Un moment d’humilité pour un Israël auto-satisfait
Si nous sommes censés soigner cette nation, le meurtre d’Abou Khdeir doit nous enlever l’illusion que nous sommes moralement supérieurs à nos voisins
David est le fondateur et le rédacteur en chef du Times of Israel. Il était auparavant rédacteur en chef du Jerusalem Post et du Jerusalem Report. Il est l’auteur de « Un peu trop près de Dieu : les frissons et la panique d’une vie en Israël » (2000) et « Nature morte avec les poseurs de bombes : Israël à l’ère du terrorisme » (2004).
Alors, est-ce que ce meurtre est plus bouleversant pour Israël que l’assassinat d’Yitzhak Rabin, quand un arrogant psychopathe a décidé, dans un contexte qui ne lui a fourni que très peu d’encouragements, que Dieu voulait de lui qu’il assassine le Premier ministre d’Israël pour éviter que l’on abandonne la Terre promise par l’Eternel aux mains des méprisables Palestiniens ?
Est-ce plus bouleversant que les meurtres en masse perpétrés par Baruch Goldstein, le médecin qui a tiré sur 29 Palestiniens alors qu’ils priaient aux tombeaux des Patriarches ?
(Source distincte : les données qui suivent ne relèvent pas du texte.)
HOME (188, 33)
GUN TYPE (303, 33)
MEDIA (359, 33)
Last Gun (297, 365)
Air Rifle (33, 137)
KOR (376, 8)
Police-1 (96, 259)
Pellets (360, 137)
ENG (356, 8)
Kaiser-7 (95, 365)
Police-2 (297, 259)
Ce sont des crimes terribles et inimaginables, ces meurtres qui nous entachent tous, qui ont changé le cours de l’histoire cette terre, qui ont poussé cette démocratie fragile au bord du gouffre – ils trouvent toujours un écho deux décennies plus tard.
Et pourtant, le meurtre brutal du résident de Jérusalem Est de 16 ans, Mohammad Abou Khdeir, supposément par un groupe de Juifs extrémistes, ne nous entache et nous couvre pas moins de honte, et pose de nouvelles questions effroyables sur notre pays et sur la direction qu’il prend.
Si nous devons guérir cette nation, le meurtre de mercredi dernier doit nous débarrasser, une bonne fois pour toutes, de cette illusion complaisante que nous avons une supériorité morale spécifique sur nos voisins. Si nous avions eu une telle supériorité, elle ne doit pas être affirmée par des gens qui peuvent engendrer un groupe de criminels capables d’enlever au hasard un adolescent arabe et de le brûler à mort car son seul crime a été de se trouver là le jour de l’enterrement de trois victimes juives du terrorisme.
Nous, Israéliens, étions persuadés que nous n’avions aucun point commun avec les tueurs du Hamas qui ont assassiné les trois adolescents israéliens innocents sans aucun scrupule – nous avions tort.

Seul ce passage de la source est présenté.